为了证明,她拿出一份转让协议。上面写着,刘金海因个人原因,自愿退出机构经营。落款处,有他的亲笔签名。
记者把协议递到刘金海面前:“刘先生,这个字是您签的吗?”
他盯着那张纸,嘴唇动了动:“字是我签的。可是我当时不知道内容。她说只是走个流程,让我签个名,后面的事不用我管。我信她了……”
雷心冷笑:“你信我?你当时拿了钱,自己按的手印。现在反悔,就说被骗了。”
眼看着刘金海还要争,记者只好先安抚他:“您先别急,我们慢慢对。”
就在这时候,门店里走出来一个人。穿着西装,手上拿着一串钥匙。
雷心介绍:“这是现在机构的负责人,李晓老板。”
刘金海抬头看了那人一眼。下一秒,他整个人僵住了。
谁也没想到,刚才还坐在角落瑟瑟发抖、连说话都哆嗦的“流浪汉”,突然站起身,朝李晓走了过去。
他伸出手,不是去握,而是直接去抓人家的衣领。
“是你!就是你们合伙骗我!你们都是一伙的!”
雷心赶紧上前拦,场面一下乱了。
记者和摄像连忙退后几步。刘金海像疯了一样,把桌上的资料全扫到地上,嘴里反反复复只有一句话:“骗子,都是骗子……”
现场没有人能拉得住他。直到李晓开口说了一句:“我们可以走法律程序。”
刘金海才慢慢安静下来。
他蹲在地上,抱着头,像是被抽干了全身力气。
一场发生在食堂角落里的“千万富翁流浪记”,到这里才露出它最接近真实的面目。
刘金海到底是不是老总?这家机构究竟是不是他的?签名是自愿还是被诱导?他和雷心之间,到底有几分真情,几分利用?
这些问题的答案,可能比“谁是坏人”更复杂。
一个在食堂捡剩饭的人,跟一个在机构里体面上班的女人,他们之间隔着的不只是财富和身份,还有一段已经碎掉的关系,和一场已经说不清的交易。
现实中,很多事不是非黑即白。有时候,人会把自己说得更可怜一点,把对方说得更恶一点。
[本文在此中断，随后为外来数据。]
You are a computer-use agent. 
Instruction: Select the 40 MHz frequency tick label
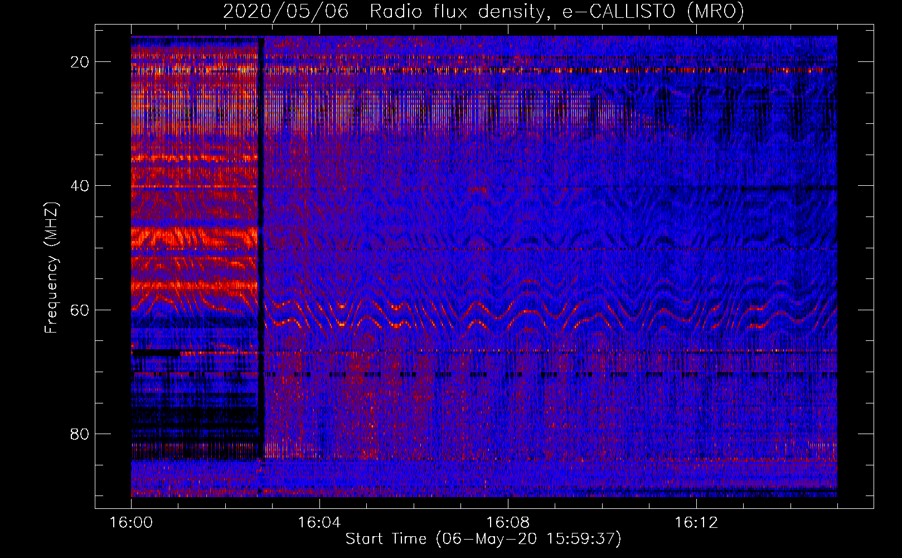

到最后,连自己都信了。
这个故事最让人难过的,不是刘金海到底是富翁还是流浪汉,而是那个曾经收留过他的人,如今站在他面前,像看一个陌生人。
而他还在用尽最后的力气,想证明自己不是被丢掉的那一个。
你觉得,刘金海说的“被骗”,有多少是真的?如果你遇到一个像他这样落魄却体面的人,你又会怎么办?